Write out the lines below exactly, beginning at the one with "Given: Hide the Lid_Check vision service" and stopping after the one with "Screen dimensions: 614x520"; the pictures are not copied.

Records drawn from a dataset
☆ ☆ ☆ ☆ ☆
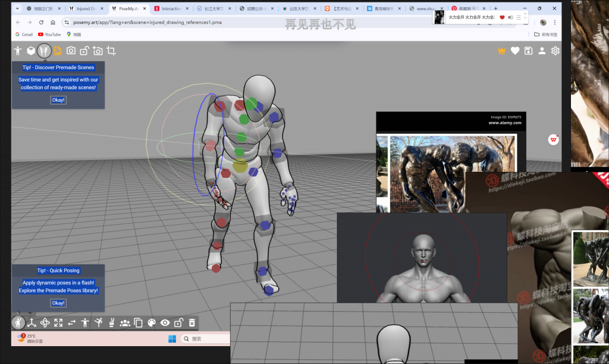The width and height of the screenshot is (609, 364).
Task: Open the premade hand poses icon
Action: pos(111,322)
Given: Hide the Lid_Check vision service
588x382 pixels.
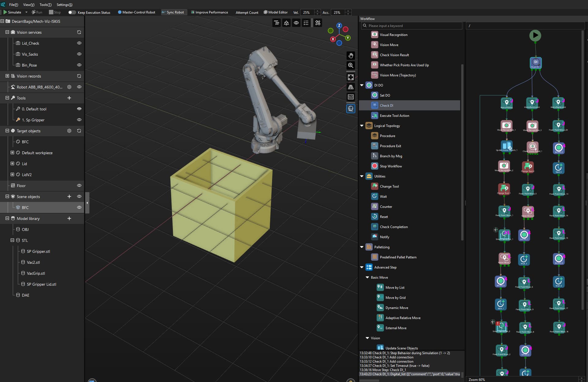Looking at the screenshot, I should (79, 43).
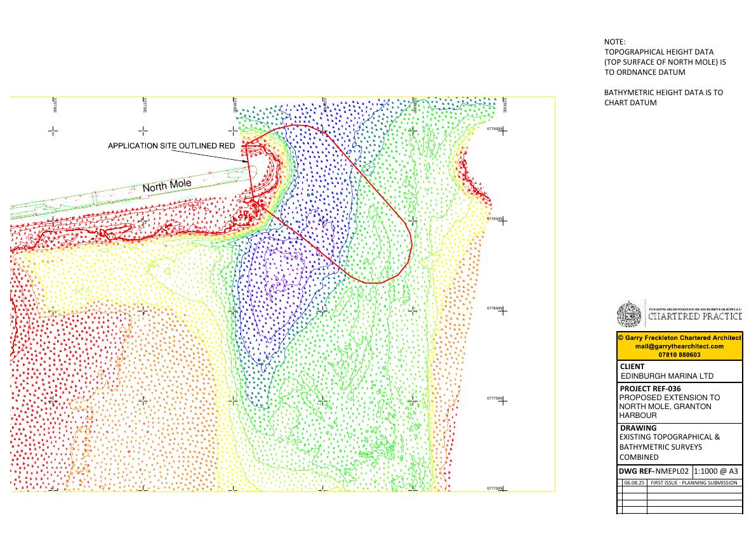Click FIRST ISSUE - PLANNING SUBMISSION revision entry
This screenshot has height=534, width=756.
[694, 483]
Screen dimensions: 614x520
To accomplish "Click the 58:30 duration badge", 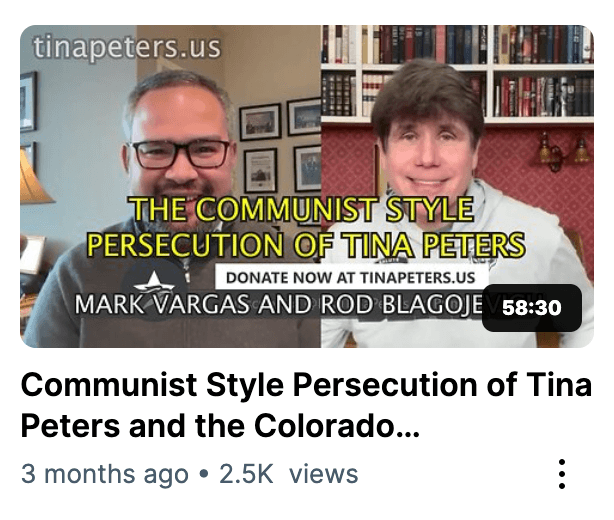I will (532, 308).
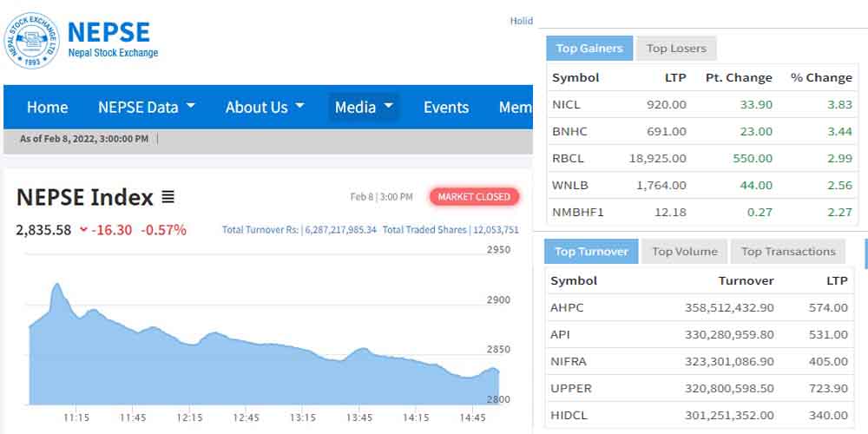Click the peak of the NEPSE index chart
Image resolution: width=868 pixels, height=434 pixels.
pos(57,284)
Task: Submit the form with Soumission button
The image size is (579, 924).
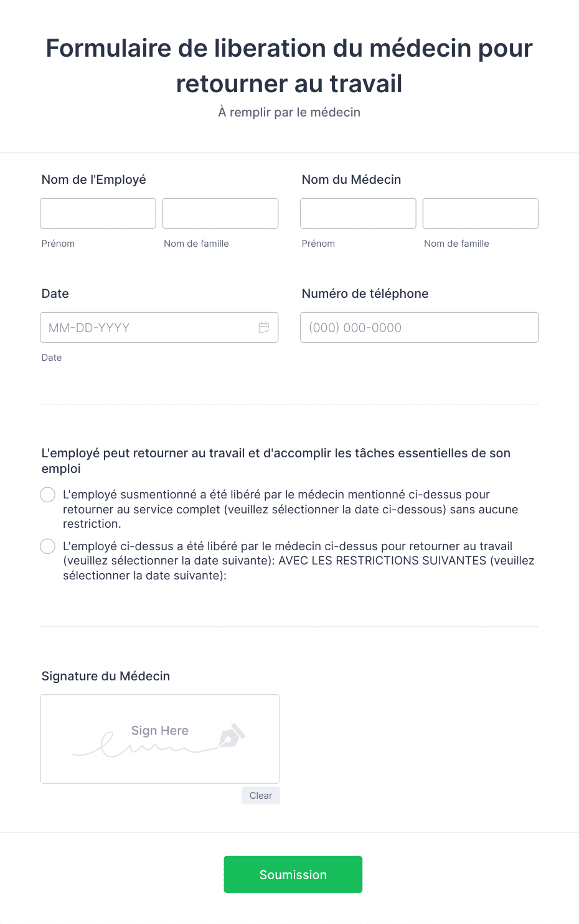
☆ ☆ ☆ ☆ ☆
Answer box:
Given: Hide the Lid_Check vision service
588x382 pixels.
Looking at the screenshot, I should (79, 43).
Click FIRST ISSUE - PLANNING SUBMISSION revision entry
This screenshot has height=534, width=756.
[694, 483]
Screen dimensions: 614x520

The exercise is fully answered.